## 任务说明
1 – 请从含有“01背包，简单来讲就是放与不”的那几个字开始，把关于01背包的原文逐字抄写出来，抄到“v; j >=b[i]; j–)）。”为止。
2 – 判断下面三项说法是否与关于01背包的原文相符，每项答“是”或“否”，并原样引出原文中起决定作用的字句：(a) 文中规定a表示体积，b表示价值；(b) 文中说，若把体积正着枚举，会多次选择同一物品；(c) 文中完整程序最后输出的是c[v]。

## 所给原文

01背包，简单来讲就是放与不放的问题，我们可以用一个数组来存在体积为i的情况下背包的最大价值，其方程就是：dp[i]=max(此物不放的价值，此物放的价值);
规定a为价值，b为体积，则方程为：dp[j] = max(dp[j], dp[j - b[i]] + a[i]);
于是内部的循环也就出来了：

for (int i = 1; i <= n; i++) {
	for (int j = v; j >=b[i]; j--) {
		dp[j] = max(dp[j], dp[j - b[i]] + a[i]);
	}
}

也就是对第i个物品，枚举体积为v到b[i]时该背包能够获得的最大价值。当然，此为滚动数组，为了取上一次的状态，我们必须将重量倒着枚举（即for (int j = v; j >=b[i]; j–)）。
如果是正着枚举的话，就会将这一次的结果重复，即多次选择该物品。
于是核心代码出来了，这题也就结束了。。。

#include <cstdio>
#include <cstring>
using namespace std;
int a[1020], b[1020], c[1020];
int max(int a, int b)
{
    return a > b ? a : b;
}
int main()
{
    int t, n, v;
    scanf("%d", &t);
    while (t--) {
        scanf("%d%d", &n, &v);
        memset(c, 0, sizeof(c));
        for (int i = 1; i <= n; i++) {
            scanf("%d", &a[i]);
        }
        for (int i = 1; i <= n; i++) {
            scanf("%d", &b[i]);
        }
        for (int i = 1; i <= n; i++) {
            for (int j = v; j >=b[i]; j--) {
                c[j] = max(c[j], c[j - b[i]] + a[i]);
            }
        }
        printf("%d\n", c[v]);
    }

    return 0;
}

## 用于定位文字与元素的条目
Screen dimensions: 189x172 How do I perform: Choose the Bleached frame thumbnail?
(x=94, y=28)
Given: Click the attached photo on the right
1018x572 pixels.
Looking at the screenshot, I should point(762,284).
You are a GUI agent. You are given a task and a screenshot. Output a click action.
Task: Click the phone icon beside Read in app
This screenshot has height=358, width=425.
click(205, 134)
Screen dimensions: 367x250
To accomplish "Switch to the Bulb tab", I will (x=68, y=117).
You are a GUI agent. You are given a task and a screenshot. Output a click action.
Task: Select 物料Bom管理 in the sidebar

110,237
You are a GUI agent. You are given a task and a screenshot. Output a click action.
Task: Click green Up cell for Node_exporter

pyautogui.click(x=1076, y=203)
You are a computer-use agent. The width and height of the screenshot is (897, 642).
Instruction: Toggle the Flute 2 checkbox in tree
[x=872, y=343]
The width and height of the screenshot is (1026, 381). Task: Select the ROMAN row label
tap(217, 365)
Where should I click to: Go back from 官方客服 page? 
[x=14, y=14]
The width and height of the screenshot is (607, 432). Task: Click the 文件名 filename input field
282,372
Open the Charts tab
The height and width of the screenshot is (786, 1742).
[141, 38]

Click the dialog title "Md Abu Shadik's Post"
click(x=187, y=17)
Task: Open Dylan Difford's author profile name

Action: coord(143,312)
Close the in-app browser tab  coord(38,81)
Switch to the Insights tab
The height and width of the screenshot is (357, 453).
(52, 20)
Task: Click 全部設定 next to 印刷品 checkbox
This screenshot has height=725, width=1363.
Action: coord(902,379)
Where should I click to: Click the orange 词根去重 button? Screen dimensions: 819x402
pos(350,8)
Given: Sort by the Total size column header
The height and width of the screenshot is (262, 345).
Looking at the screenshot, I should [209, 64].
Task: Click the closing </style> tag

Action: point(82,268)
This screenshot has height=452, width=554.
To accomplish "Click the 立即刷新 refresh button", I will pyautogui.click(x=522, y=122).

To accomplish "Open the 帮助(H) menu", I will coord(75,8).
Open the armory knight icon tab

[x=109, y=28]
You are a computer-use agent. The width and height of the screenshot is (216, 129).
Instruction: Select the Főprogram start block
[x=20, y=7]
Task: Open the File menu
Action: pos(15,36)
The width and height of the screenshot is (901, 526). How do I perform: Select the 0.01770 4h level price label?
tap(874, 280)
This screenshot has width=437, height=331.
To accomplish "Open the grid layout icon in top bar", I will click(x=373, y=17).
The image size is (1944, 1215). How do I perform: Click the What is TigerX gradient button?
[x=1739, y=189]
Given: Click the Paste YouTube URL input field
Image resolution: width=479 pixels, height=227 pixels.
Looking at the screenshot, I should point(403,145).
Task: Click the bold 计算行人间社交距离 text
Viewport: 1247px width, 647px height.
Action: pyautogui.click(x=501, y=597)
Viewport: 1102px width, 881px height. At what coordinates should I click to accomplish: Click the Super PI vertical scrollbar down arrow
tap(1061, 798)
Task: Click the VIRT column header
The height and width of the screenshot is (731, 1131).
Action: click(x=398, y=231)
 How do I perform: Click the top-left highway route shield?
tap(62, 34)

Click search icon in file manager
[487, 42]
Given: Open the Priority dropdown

## 参考答案
1 –
01背包，简单来讲就是放与不放的问题，我们可以用一个数组来存在体积为i的情况下背包的最大价值，其方程就是：dp[i]=max(此物不放的价值，此物放的价值);
规定a为价值，b为体积，则方程为：dp[j] = max(dp[j], dp[j - b[i]] + a[i]);
于是内部的循环也就出来了：

for (int i = 1; i <= n; i++) {
	for (int j = v; j >=b[i]; j--) {
		dp[j] = max(dp[j], dp[j - b[i]] + a[i]);
	}
}

也就是对第i个物品，枚举体积为v到b[i]时该背包能够获得的最大价值。当然，此为滚动数组，为了取上一次的状态，我们必须将重量倒着枚举（即for (int j = v; j >=b[i]; j–)）。

2 –
(a) 否。“规定a为价值，b为体积”
(b) 是。“如果是正着枚举的话，就会将这一次的结果重复，即多次选择该物品。”
(c) 是。“printf("%d\n", c[v]);”